There are some things that viruses do very well. That is: get into cells and delivery their cargo! We at Synthetic Virus Technologies Inc. are using the same model that enveloped viruses use to get into cells without actually using these viruses. This is a big deal because using viruses to deliver genes can go badly wrong.
The earliest example of engineered viruses going wrong was in 1999 with the widely publicized incident at the University of Pennsylvania where a young man named Jesse Gelsinger passed away. He received an adenovirus (cold virus) engineered to produce a liver enzyme he was missing. He was given too high a dose and passed away from the resulting immune response to the virus.
Humans are designed to fight human viruses. When you get a cold, your body fights it. It takes about seven to nine days for a T-cell (white blood cell) that is specific to a virus to be made by your body.
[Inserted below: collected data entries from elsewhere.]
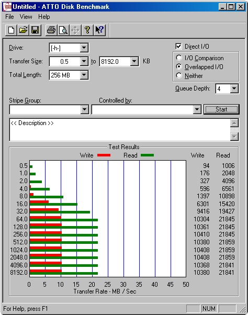
Task: Expand the Drive dropdown list
Action: point(84,48)
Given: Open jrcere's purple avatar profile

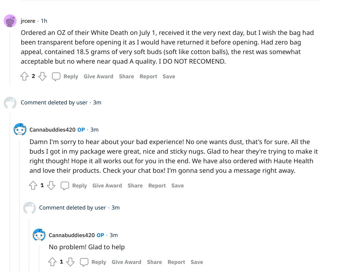Looking at the screenshot, I should pyautogui.click(x=10, y=21).
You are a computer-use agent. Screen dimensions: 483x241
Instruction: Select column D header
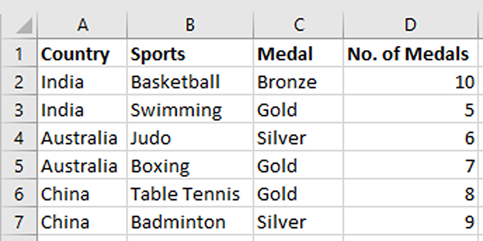click(411, 25)
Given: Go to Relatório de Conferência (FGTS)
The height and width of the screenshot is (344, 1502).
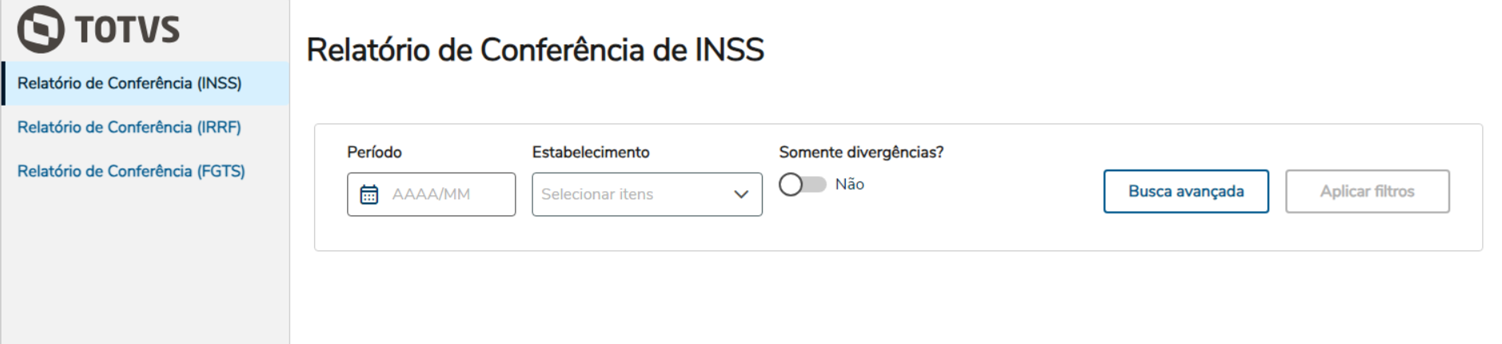Looking at the screenshot, I should pos(131,171).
It takes about two weeks for a good antibody to be made to get rid of any residual infections and prevent the same infection from happening again. When using an engineered adenovirus to put missing genes into the body, there is a narrow window of about seven to nine days where the treatment can be re-administered. This means that patients can only be treated once or twice at most. Other viruses have similar responses.
Today two viruses are most prevalent in clinical trials: Lentivirus, a retrovirus like HIV, and adeno-associated virus (AAV).
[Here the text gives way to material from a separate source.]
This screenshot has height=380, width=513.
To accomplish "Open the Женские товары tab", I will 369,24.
Lentivirus is a non-threatening way of saying “engineered virus in the same family as HIV”. Lentivirus is used because it works in non-replicating cells and inserts the new gene so that its benefits will pass on to daughter cells. Nobody gets the full HIV virus, but safety/ethical issues are always on the mind. For example, when lentivirus inserts it’s DNA into the host cell, there is also a risk that it will insert into a functioning host gene. This has caused fatal leukemias in some human trials using gamma-retroviruses treating Bubble-boy syndrome (see reference in: J Clin Invest. 2008 Sep;118(9):3132-42).
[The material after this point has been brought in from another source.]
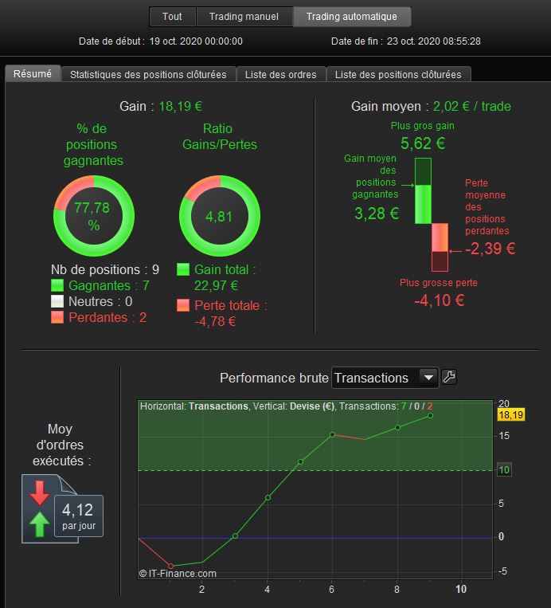Open the Liste des positions clôturées tab
Screen dimensions: 551x608
coord(398,74)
AAV is a tiny benign virus. It’s so small that it can’t fit some of the genes you want to put in it. For example, the full length dystrophin gene that is missing in Duchene’s muscular dystrophy can’t physically fit into the AAV capsule. AAV is fought by the immune system, so the treatment window is at most two weeks. After that a new virus capsule that the immune system hasn’t seen yet is needed. The trouble with switching viruses is that different viruses go to different cells types, making it challenging to treat the same tissue.
Other issues arise when using viruses. For example, making proteins using a virus tends to make the immune system suspicious. If there are too many danger signals, the immune system will attack and kill all the virus treated cells. Engineered viruses also can’t tell the immune system to ignore a “good” protein that it is making. If a designed virus makes clotting factor 9 in the liver of hemophiliacs, for example, the immune system still sees the new protein as bad, creates an antibody to block its function, and often kills the liver cells that make it.
There are many viral gene therapy clinical trials going on today, but they all run up against the same issues: 1) how to avoid the immune system’s response to the virus, 2) how to keep the gene expressed for long enough to do any good, and 3) how to make the immune system think that the new gene is not dangerous.